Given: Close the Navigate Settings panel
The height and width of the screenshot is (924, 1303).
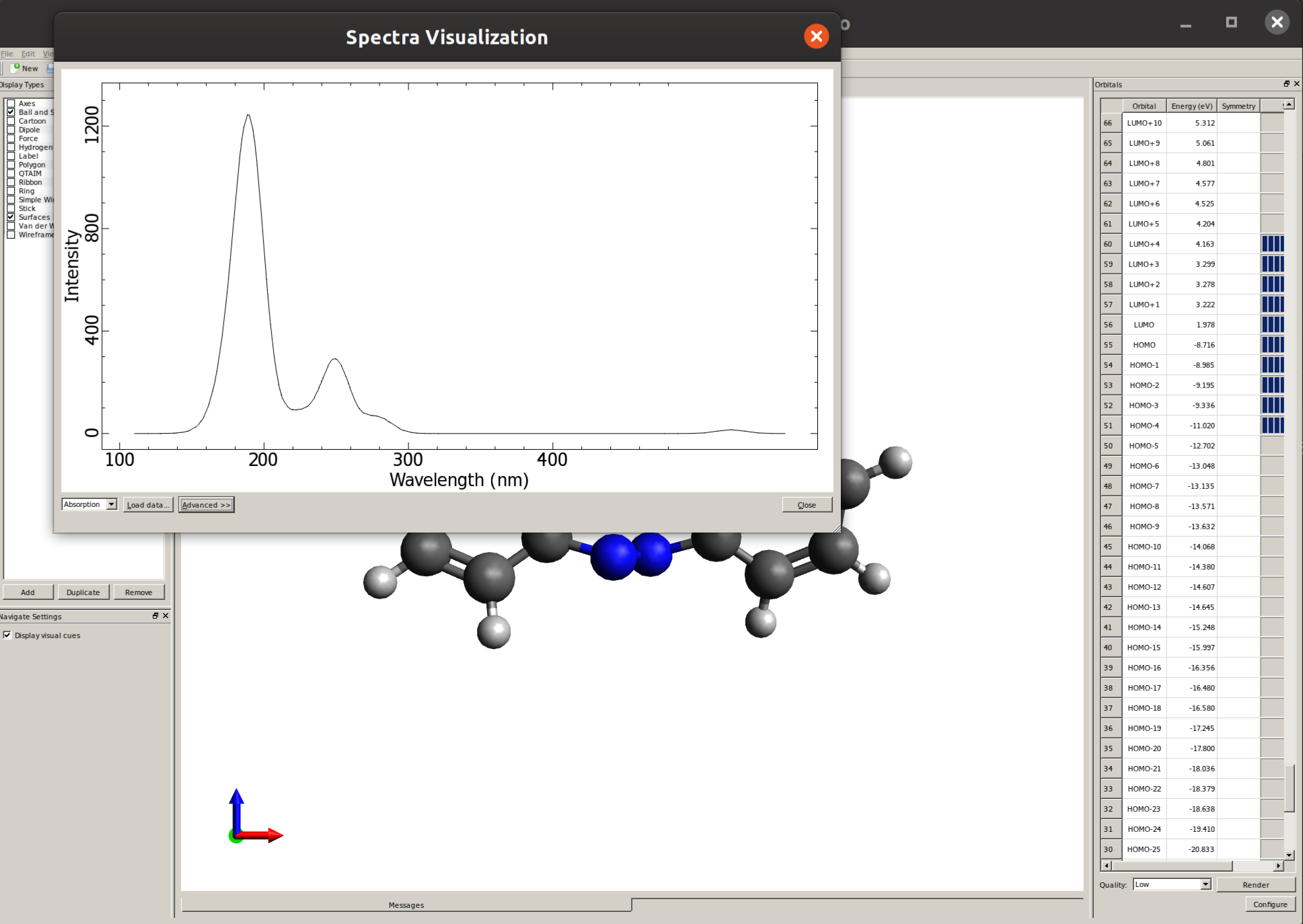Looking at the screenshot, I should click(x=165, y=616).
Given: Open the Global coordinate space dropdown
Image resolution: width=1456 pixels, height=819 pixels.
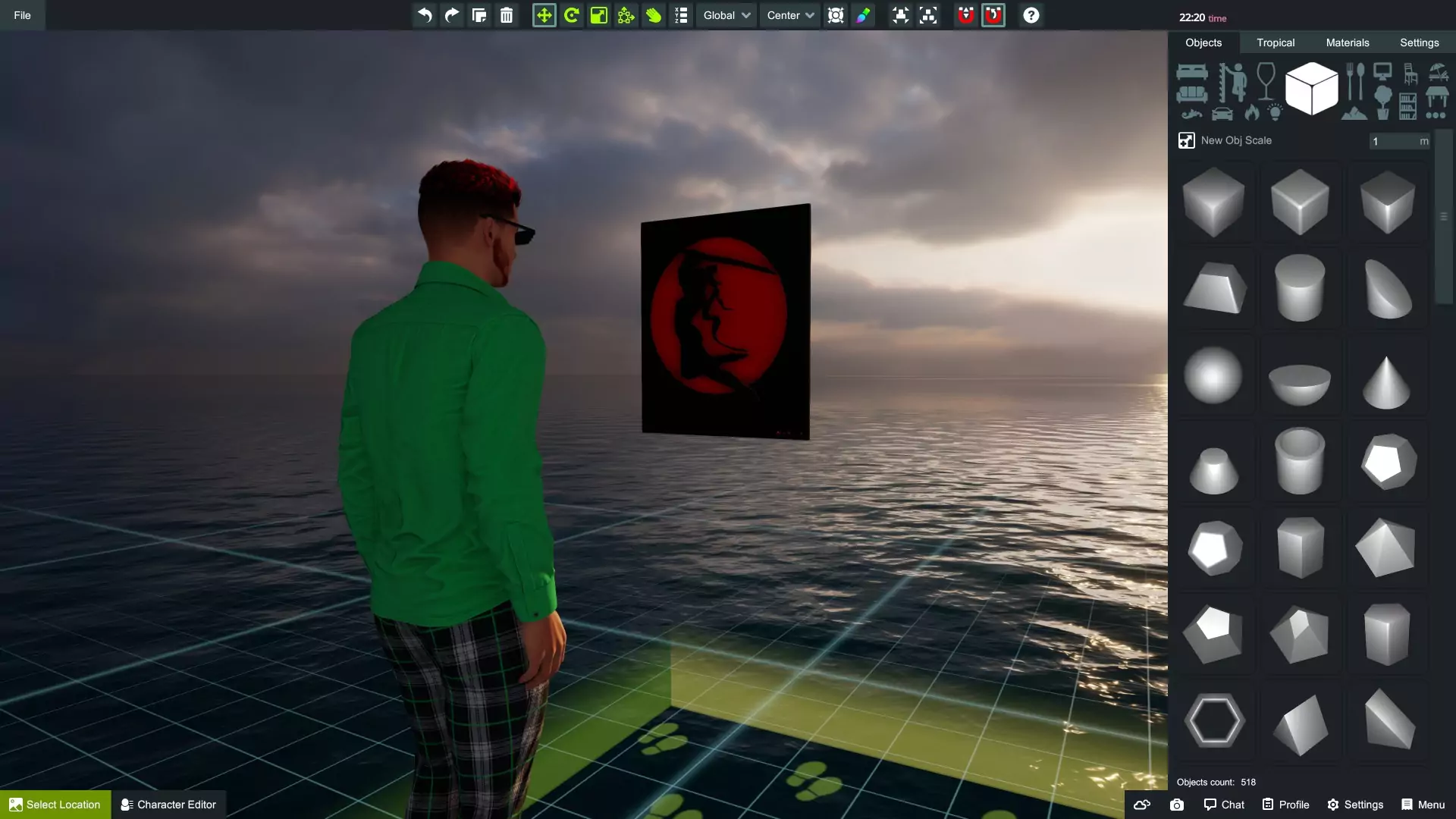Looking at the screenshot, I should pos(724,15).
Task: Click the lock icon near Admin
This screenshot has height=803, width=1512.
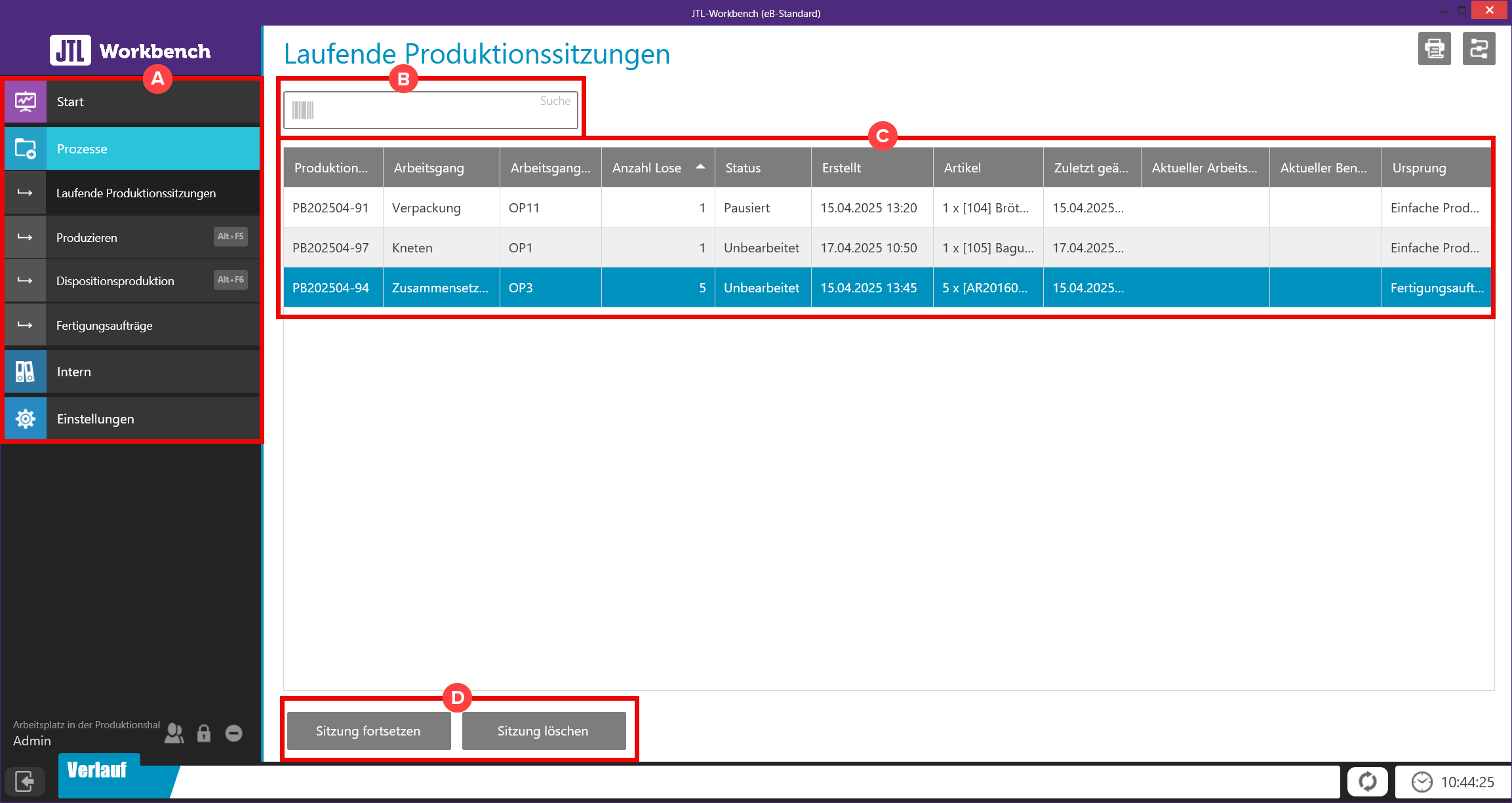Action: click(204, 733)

....

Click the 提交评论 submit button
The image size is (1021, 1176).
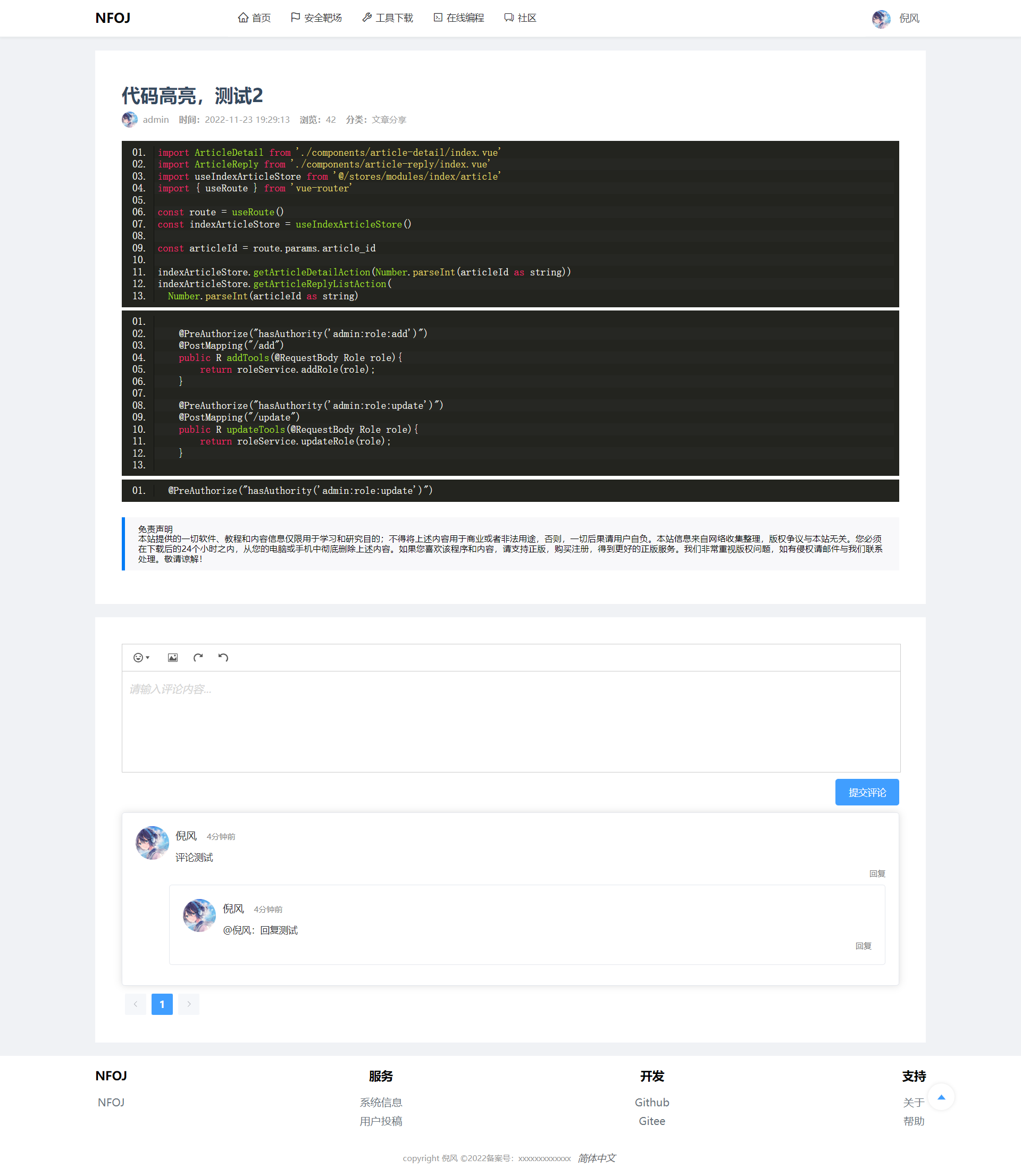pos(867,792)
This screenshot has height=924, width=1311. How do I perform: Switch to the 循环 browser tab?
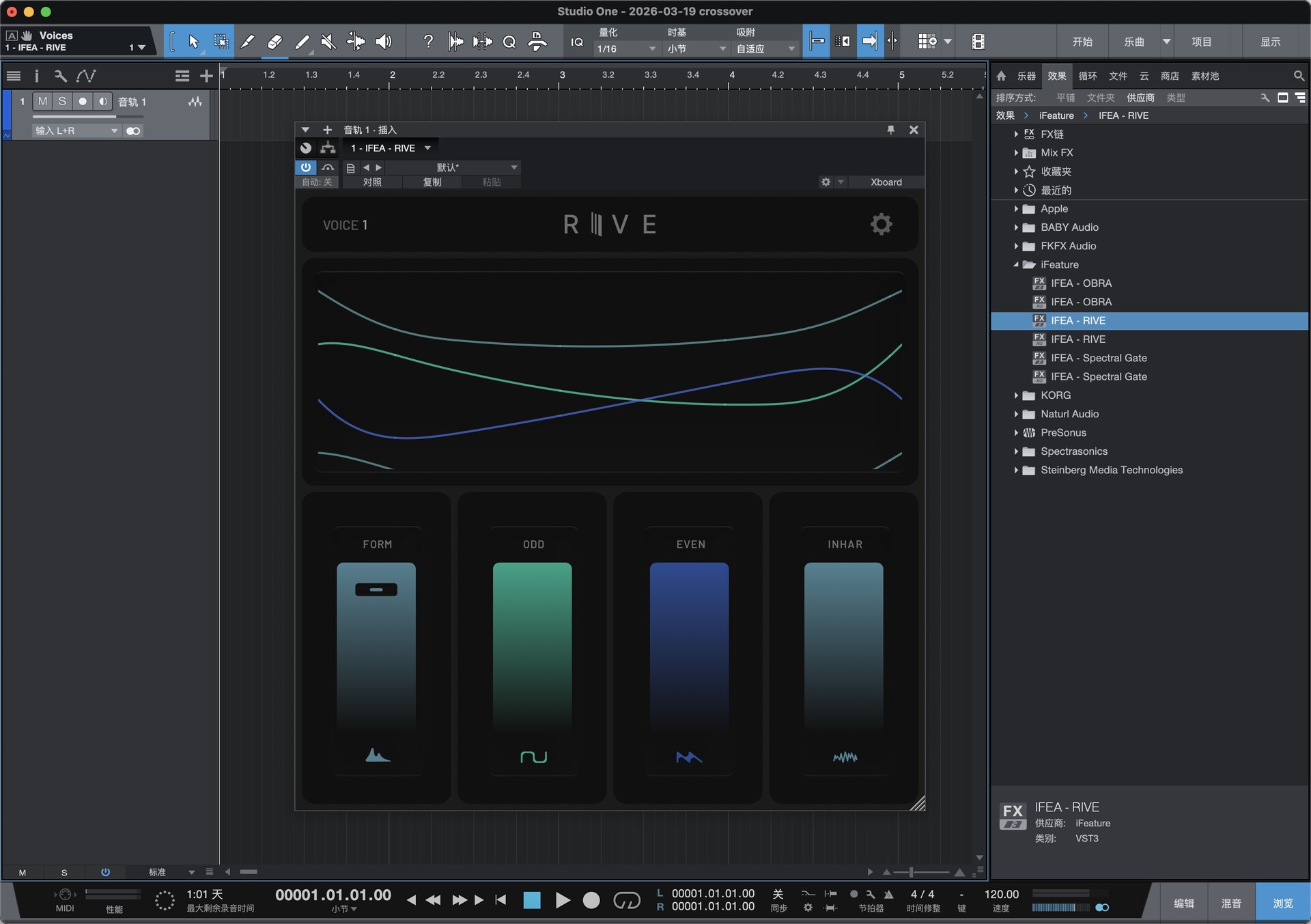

....

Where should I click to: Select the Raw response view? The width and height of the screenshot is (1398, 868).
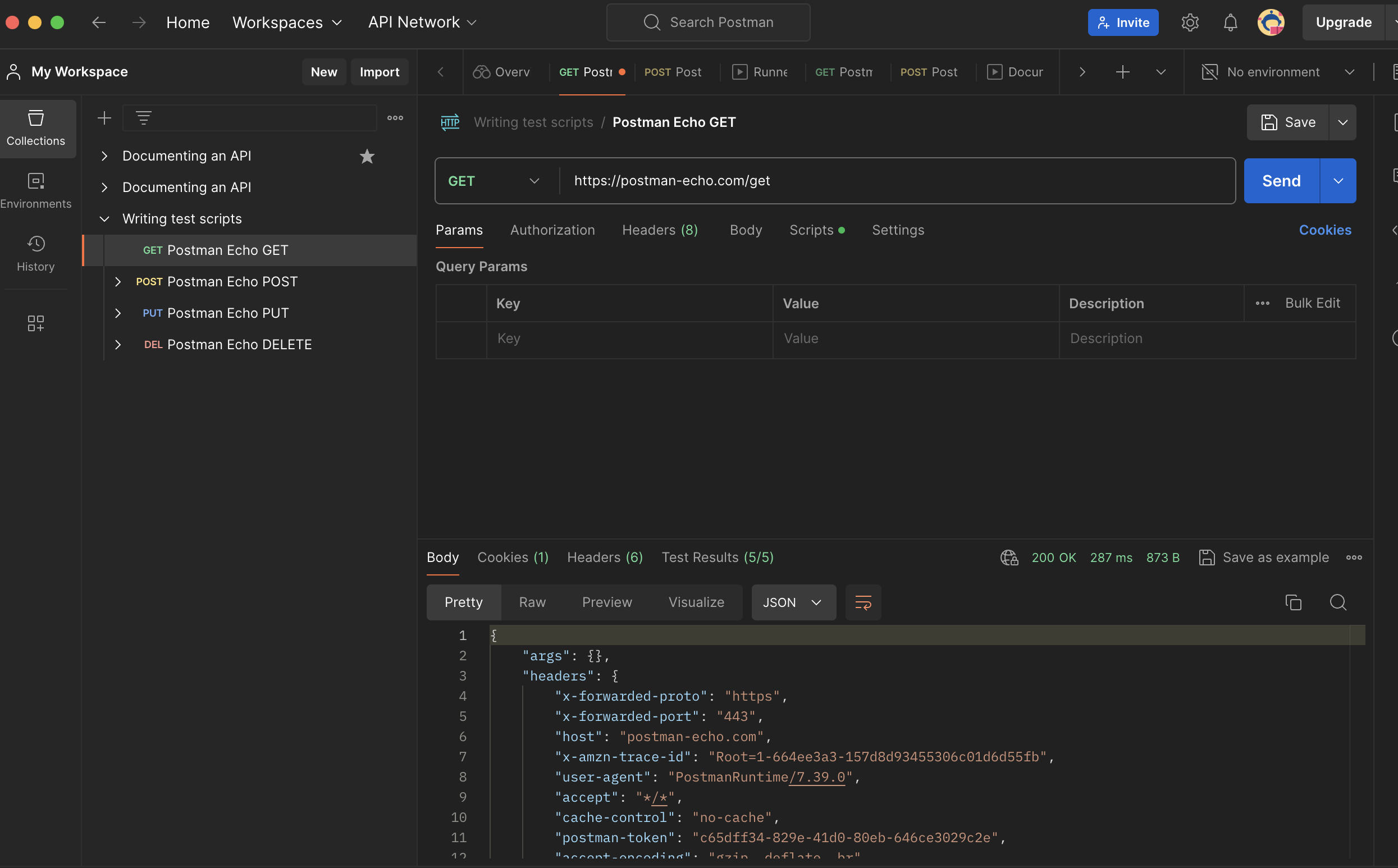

....

Directions for this task: Could you copy every line in the records that holds "Given"?

Reply:
Given: Close the Navigate Settings panel
Given: Open the Global coordinate space dropdown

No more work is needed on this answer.